Texto dado ::
========================================================================

Ultimamente temos discutido a necessidade da extensão da lei dos maus tratos a animais aos animais de produção e temos avançado no sentido de alertar que a violência, até há pouco aceite, é agora condenada pelos avanços sociais e da ciência. As práticas que tínhamos há poucas décadas não são mais passíveis de serem mantidas, e esta discussão envolve todos os animais. Se existem produções pecuárias e matadouros para a occisão ou abate, estas têm também de garantir bem–estar durante a vida e durante a morte. Para isto existem diversos métodos e técnicas, longamente estudados e ainda não aplicados. Umas vezes por falta de vontade política; na maior parte por pressão de lóbis da indústria alimentar. E isto porque falamos de um negócio, e muito lucrativo. Quando lidamos com propostas para avanços no tratamento dos animais, não podemos ceder nas condições laborais de quem trabalha com eles e não decide sobre erros e acertos.

Ainda na semana que passou, num Encontro Regional do Bloco de Esquerda abordámos as condições de bem-estar animal (ou falta deste), laborais e de fiscalização na produção e transporte de animais, abrangendo também a discussão sobre os matadouros. Concluímos que nenhuma destas é garantida e que muito trabalho há a fazer para que se garanta a legislação em todas as vertentes. Os fiscalizadores são poucos para fazer face à quantidade de animais que são abatidos, os trabalhadores são também poucos para a quantidade de animais com que diariamente lidam (um interveniente referiu que só numa manhã se teria procedido ao abate de 800 suínos) e os animais são tratados “a pontapé, bastonada e choques”. Temos sim um problema de cumprimento legal nestes espaços, de cumprimento de condições de fiscalização públicas, de garantia de direitos laborais e de recursos e investimento em bem-estar animal e saúde pública.

========================================================================

Excerto de dados ::
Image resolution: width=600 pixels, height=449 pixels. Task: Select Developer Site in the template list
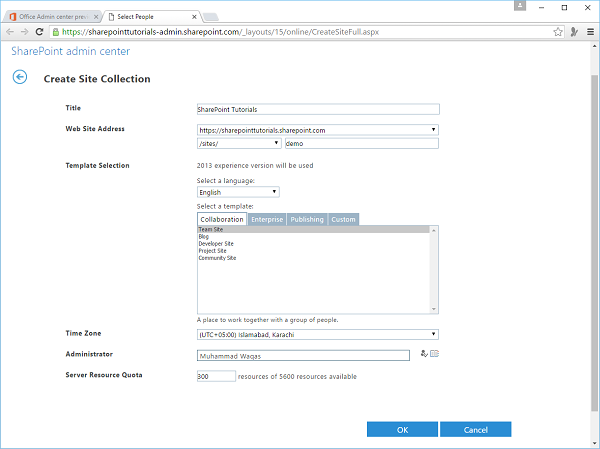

========================================================================

Segundo o texto sobre o bem-estar dos animais de produção, de que formas são tratados os animais? Indique-as todas. O material não é usado aqui.

Resolução da tarefa :: A pontapé, à bastonada e com choques.